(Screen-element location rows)
****

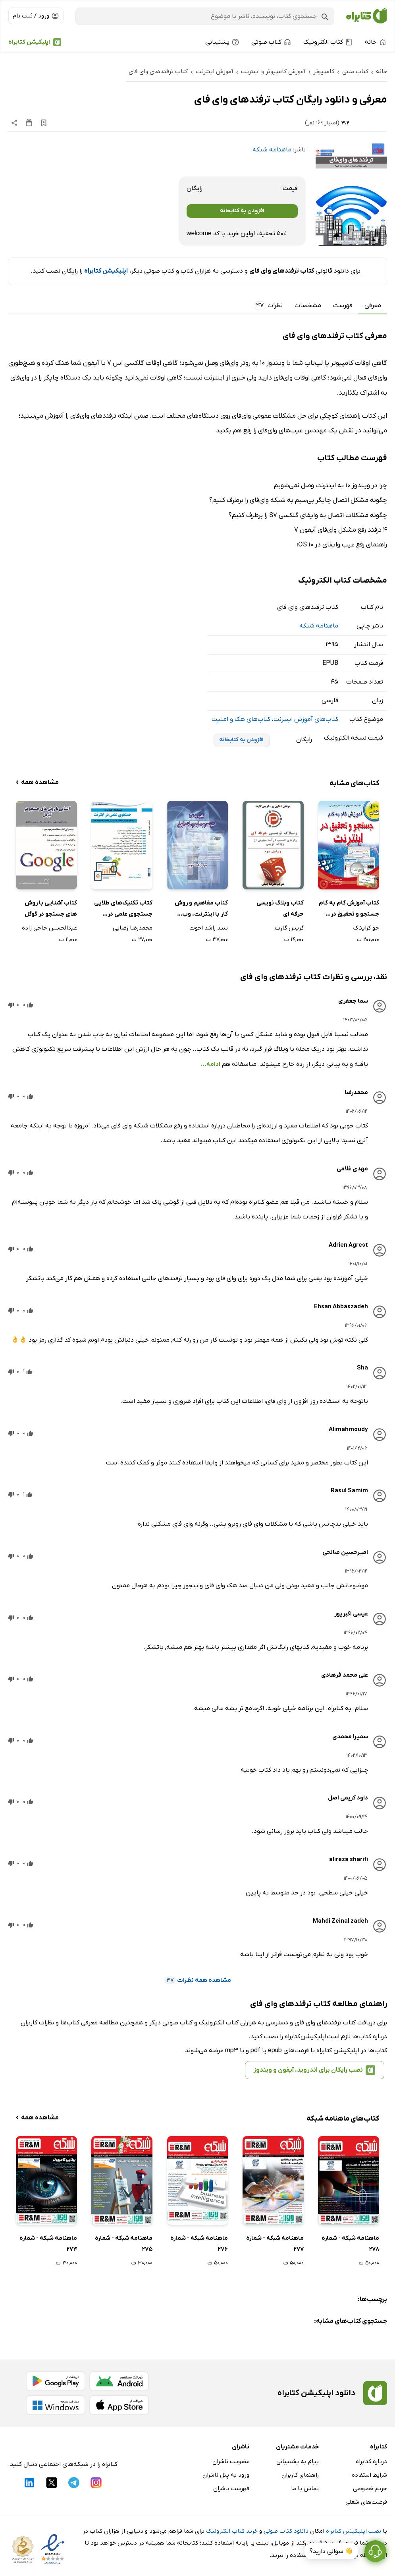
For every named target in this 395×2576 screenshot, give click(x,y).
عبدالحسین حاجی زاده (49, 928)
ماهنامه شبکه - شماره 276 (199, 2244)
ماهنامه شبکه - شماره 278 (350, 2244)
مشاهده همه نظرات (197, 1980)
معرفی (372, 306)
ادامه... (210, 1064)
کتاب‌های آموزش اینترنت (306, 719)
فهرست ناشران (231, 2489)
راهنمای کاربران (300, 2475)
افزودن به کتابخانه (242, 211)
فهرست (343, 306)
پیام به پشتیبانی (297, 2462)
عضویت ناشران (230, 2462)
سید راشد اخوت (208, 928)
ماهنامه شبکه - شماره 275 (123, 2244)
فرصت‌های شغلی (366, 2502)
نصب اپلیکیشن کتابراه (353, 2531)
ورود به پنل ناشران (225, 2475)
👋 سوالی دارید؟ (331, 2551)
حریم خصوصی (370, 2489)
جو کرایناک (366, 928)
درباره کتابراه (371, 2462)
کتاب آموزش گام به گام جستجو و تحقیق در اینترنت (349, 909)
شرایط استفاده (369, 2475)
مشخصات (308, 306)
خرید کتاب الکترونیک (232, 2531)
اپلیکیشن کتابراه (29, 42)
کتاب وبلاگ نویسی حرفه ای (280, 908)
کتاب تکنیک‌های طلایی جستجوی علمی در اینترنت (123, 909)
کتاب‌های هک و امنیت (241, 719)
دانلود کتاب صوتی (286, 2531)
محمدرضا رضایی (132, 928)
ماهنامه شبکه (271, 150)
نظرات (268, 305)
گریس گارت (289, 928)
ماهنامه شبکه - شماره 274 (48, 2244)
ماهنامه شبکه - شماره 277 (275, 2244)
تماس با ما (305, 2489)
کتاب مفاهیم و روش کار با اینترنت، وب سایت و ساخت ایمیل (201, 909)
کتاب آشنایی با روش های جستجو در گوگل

****

# [YOUR GOAL]
Switch "ماهنامه شبکه" to "مجله شبکه" everywhere it appears in the rows above, keep all other text and every coordinate unchanged, and leave the pictures out of your answer.

# [OUTPUT OF THE EXERCISE]
For every named target in this 395×2576 screenshot, give click(x,y).
عبدالحسین حاجی زاده (49, 928)
مجله شبکه - شماره 276 (199, 2244)
مجله شبکه - شماره 278 (350, 2244)
مشاهده همه نظرات (197, 1980)
معرفی (372, 306)
ادامه... (210, 1064)
کتاب‌های آموزش اینترنت (306, 719)
فهرست ناشران (231, 2489)
راهنمای کاربران (300, 2475)
افزودن به کتابخانه (242, 211)
فهرست (343, 306)
پیام به پشتیبانی (297, 2462)
عضویت ناشران (230, 2462)
سید راشد اخوت (208, 928)
مجله شبکه - شماره 275 (123, 2244)
فرصت‌های شغلی (366, 2502)
نصب اپلیکیشن کتابراه (353, 2531)
ورود به پنل ناشران (225, 2475)
👋 سوالی دارید؟ (331, 2551)
حریم خصوصی (370, 2489)
جو کرایناک (366, 928)
درباره کتابراه (371, 2462)
کتاب آموزش گام به گام جستجو و تحقیق در اینترنت (349, 909)
شرایط استفاده (369, 2475)
مشخصات (308, 306)
خرید کتاب الکترونیک (232, 2531)
اپلیکیشن کتابراه (29, 42)
کتاب وبلاگ نویسی حرفه ای (280, 908)
کتاب تکنیک‌های طلایی جستجوی علمی در اینترنت (123, 909)
کتاب‌های هک و امنیت (241, 719)
دانلود کتاب صوتی (286, 2531)
محمدرضا رضایی (132, 928)
مجله شبکه (271, 150)
نظرات (268, 305)
گریس گارت (289, 928)
مجله شبکه - شماره 274 (48, 2244)
مجله شبکه - شماره 277 (275, 2244)
تماس با ما (305, 2489)
کتاب مفاهیم و روش کار با اینترنت، وب سایت و ساخت ایمیل (201, 909)
کتاب آشنایی با روش های جستجو در گوگل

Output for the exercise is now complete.